▶ REQUIRED TASK
Format the data below as a numbered list, leaving out any blank lines.

** Start of EXTRACTED MATERIAL **

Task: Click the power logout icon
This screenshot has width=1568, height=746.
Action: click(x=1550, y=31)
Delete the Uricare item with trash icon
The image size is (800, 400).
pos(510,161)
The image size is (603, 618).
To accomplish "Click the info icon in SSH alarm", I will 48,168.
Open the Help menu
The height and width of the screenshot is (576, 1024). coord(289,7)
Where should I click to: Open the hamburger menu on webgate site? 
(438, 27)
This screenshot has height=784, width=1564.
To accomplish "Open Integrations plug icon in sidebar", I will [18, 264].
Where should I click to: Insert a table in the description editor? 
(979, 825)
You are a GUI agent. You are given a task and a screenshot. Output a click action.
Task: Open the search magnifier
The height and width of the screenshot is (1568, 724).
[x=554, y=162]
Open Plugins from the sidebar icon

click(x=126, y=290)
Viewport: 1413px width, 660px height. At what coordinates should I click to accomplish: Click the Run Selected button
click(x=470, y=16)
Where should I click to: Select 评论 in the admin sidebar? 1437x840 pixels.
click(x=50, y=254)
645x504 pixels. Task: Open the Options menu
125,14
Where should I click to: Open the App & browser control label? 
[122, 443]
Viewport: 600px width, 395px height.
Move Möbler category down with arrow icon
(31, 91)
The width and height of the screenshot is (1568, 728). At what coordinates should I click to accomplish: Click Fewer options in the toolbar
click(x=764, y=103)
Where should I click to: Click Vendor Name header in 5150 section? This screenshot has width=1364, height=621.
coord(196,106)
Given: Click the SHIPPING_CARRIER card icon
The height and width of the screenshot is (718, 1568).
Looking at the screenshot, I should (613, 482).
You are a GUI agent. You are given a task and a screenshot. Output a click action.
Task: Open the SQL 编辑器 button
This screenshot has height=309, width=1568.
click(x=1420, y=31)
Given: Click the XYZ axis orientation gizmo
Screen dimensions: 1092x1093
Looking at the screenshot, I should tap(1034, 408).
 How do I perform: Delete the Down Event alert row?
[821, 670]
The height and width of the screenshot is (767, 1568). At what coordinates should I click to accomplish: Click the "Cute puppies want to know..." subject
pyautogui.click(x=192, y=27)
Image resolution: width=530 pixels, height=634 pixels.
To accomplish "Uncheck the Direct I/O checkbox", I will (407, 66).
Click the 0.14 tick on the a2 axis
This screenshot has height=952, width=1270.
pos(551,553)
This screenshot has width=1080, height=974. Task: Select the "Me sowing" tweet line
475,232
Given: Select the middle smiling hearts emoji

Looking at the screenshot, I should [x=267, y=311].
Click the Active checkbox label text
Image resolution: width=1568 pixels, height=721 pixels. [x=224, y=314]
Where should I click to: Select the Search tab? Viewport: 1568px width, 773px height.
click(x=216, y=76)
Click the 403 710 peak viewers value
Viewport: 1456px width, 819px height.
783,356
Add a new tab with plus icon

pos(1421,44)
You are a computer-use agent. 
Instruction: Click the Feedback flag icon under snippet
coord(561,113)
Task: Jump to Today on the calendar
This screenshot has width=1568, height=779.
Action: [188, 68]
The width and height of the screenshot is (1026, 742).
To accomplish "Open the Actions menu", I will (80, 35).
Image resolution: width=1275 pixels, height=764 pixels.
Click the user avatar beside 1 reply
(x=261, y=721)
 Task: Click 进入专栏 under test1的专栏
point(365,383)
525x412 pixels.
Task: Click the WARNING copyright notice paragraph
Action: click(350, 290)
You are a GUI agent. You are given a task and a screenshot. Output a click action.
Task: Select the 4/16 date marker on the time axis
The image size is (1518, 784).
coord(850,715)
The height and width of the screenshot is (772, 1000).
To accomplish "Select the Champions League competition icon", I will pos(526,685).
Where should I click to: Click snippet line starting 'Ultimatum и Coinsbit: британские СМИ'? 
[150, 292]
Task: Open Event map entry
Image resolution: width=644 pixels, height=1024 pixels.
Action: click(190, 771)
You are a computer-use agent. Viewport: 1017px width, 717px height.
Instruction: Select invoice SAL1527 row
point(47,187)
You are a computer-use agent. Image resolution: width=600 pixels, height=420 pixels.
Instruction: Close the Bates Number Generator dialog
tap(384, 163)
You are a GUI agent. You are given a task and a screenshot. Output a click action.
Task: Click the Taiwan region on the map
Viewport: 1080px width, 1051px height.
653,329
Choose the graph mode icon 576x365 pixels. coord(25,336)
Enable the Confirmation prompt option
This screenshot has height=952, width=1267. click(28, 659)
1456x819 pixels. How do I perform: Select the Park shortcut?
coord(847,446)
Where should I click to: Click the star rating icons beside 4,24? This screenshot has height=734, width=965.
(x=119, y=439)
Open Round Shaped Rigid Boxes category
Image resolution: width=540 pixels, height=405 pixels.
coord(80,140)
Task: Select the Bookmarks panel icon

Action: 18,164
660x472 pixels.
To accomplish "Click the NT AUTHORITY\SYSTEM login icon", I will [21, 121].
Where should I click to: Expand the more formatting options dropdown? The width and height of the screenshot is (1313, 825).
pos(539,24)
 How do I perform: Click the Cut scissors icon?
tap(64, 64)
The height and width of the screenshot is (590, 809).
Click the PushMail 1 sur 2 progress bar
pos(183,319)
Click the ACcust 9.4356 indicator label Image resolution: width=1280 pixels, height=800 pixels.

** End of EXTRACTED MATERIAL **

▶ TASK SOLUTION
1. Task: Click the power logout icon
2. This screenshot has width=1568, height=746.
3. Action: click(x=1550, y=31)
4. Delete the Uricare item with trash icon
5. The image size is (800, 400).
6. pos(510,161)
7. The image size is (603, 618).
8. To accomplish "Click the info icon in SSH alarm", I will 48,168.
9. Open the Help menu
10. The height and width of the screenshot is (576, 1024). coord(289,7)
11. Where should I click to: Open the hamburger menu on webgate site? 
12. (438, 27)
13. This screenshot has height=784, width=1564.
14. To accomplish "Open Integrations plug icon in sidebar", I will [18, 264].
15. Where should I click to: Insert a table in the description editor? 
16. (979, 825)
17. You are a GUI agent. You are given a task and a screenshot. Output a click action.
18. Task: Open the search magnifier
19. The height and width of the screenshot is (1568, 724).
20. [x=554, y=162]
21. Open Plugins from the sidebar icon
22. click(x=126, y=290)
23. Viewport: 1413px width, 660px height. At what coordinates should I click to accomplish: Click the Run Selected button
24. click(x=470, y=16)
25. Where should I click to: Select 评论 in the admin sidebar? 1437x840 pixels.
26. click(x=50, y=254)
27. 645x504 pixels. Task: Open the Options menu
28. 125,14
29. Where should I click to: Open the App & browser control label? 
30. [122, 443]
31. Viewport: 600px width, 395px height.
32. Move Möbler category down with arrow icon
33. (31, 91)
34. The width and height of the screenshot is (1568, 728). At what coordinates should I click to accomplish: Click Fewer options in the toolbar
35. click(x=764, y=103)
36. Where should I click to: Click Vendor Name header in 5150 section? This screenshot has width=1364, height=621.
37. coord(196,106)
38. Given: Click the SHIPPING_CARRIER card icon
39. The height and width of the screenshot is (718, 1568).
40. Looking at the screenshot, I should (613, 482).
41. You are a GUI agent. You are given a task and a screenshot. Output a click action.
42. Task: Open the SQL 编辑器 button
43. This screenshot has height=309, width=1568.
44. click(x=1420, y=31)
45. Given: Click the XYZ axis orientation gizmo
46. Screen dimensions: 1092x1093
47. Looking at the screenshot, I should tap(1034, 408).
48.  How do I perform: Delete the Down Event alert row?
49. [821, 670]
50. The height and width of the screenshot is (767, 1568). At what coordinates should I click to accomplish: Click the "Cute puppies want to know..." subject
51. pyautogui.click(x=192, y=27)
52. Image resolution: width=530 pixels, height=634 pixels.
53. To accomplish "Uncheck the Direct I/O checkbox", I will (407, 66).
54. Click the 0.14 tick on the a2 axis
55. This screenshot has height=952, width=1270.
56. pos(551,553)
57. This screenshot has width=1080, height=974. Task: Select the "Me sowing" tweet line
58. 475,232
59. Given: Select the middle smiling hearts emoji
60. Looking at the screenshot, I should [x=267, y=311].
61. Click the Active checkbox label text
62. Image resolution: width=1568 pixels, height=721 pixels. [x=224, y=314]
63. Where should I click to: Select the Search tab? Viewport: 1568px width, 773px height.
64. click(x=216, y=76)
65. Click the 403 710 peak viewers value
66. Viewport: 1456px width, 819px height.
67. 783,356
68. Add a new tab with plus icon
69. pos(1421,44)
70. You are a computer-use agent. 
71. Instruction: Click the Feedback flag icon under snippet
72. coord(561,113)
73. Task: Jump to Today on the calendar
74. This screenshot has width=1568, height=779.
75. Action: [188, 68]
76. The width and height of the screenshot is (1026, 742).
77. To accomplish "Open the Actions menu", I will (80, 35).
78. Image resolution: width=1275 pixels, height=764 pixels.
79. Click the user avatar beside 1 reply
80. (x=261, y=721)
81.  Task: Click 进入专栏 under test1的专栏
82. point(365,383)
83. 525x412 pixels.
84. Task: Click the WARNING copyright notice paragraph
85. Action: click(350, 290)
86. You are a GUI agent. You are given a task and a screenshot. Output a click action.
87. Task: Select the 4/16 date marker on the time axis
88. The image size is (1518, 784).
89. coord(850,715)
90. The height and width of the screenshot is (772, 1000).
91. To accomplish "Select the Champions League competition icon", I will pos(526,685).
92. Where should I click to: Click snippet line starting 'Ultimatum и Coinsbit: британские СМИ'? 
93. [150, 292]
94. Task: Open Event map entry
95. Image resolution: width=644 pixels, height=1024 pixels.
96. Action: click(190, 771)
97. You are a computer-use agent. Viewport: 1017px width, 717px height.
98. Instruction: Select invoice SAL1527 row
99. point(47,187)
100. You are a computer-use agent. Image resolution: width=600 pixels, height=420 pixels.
101. Instruction: Close the Bates Number Generator dialog
102. tap(384, 163)
103. You are a GUI agent. You are given a task and a screenshot. Output a click action.
104. Task: Click the Taiwan region on the map
105. Viewport: 1080px width, 1051px height.
106. 653,329
107. Choose the graph mode icon 576x365 pixels. coord(25,336)
108. Enable the Confirmation prompt option
109. This screenshot has height=952, width=1267. click(28, 659)
110. 1456x819 pixels. How do I perform: Select the Park shortcut?
111. coord(847,446)
112. Where should I click to: Click the star rating icons beside 4,24? This screenshot has height=734, width=965.
113. (x=119, y=439)
114. Open Round Shaped Rigid Boxes category
115. Image resolution: width=540 pixels, height=405 pixels.
116. coord(80,140)
117. Task: Select the Bookmarks panel icon
118. Action: 18,164
119. 660x472 pixels.
120. To accomplish "Click the NT AUTHORITY\SYSTEM login icon", I will [21, 121].
121. Where should I click to: Expand the more formatting options dropdown? The width and height of the screenshot is (1313, 825).
122. pos(539,24)
123.  How do I perform: Click the Cut scissors icon?
124. tap(64, 64)
125. The height and width of the screenshot is (590, 809).
126. Click the PushMail 1 sur 2 progress bar
127. pos(183,319)
128. Click the ACcust 9.4356 indicator label Image resolution: width=1280 pixels, height=800 pixels.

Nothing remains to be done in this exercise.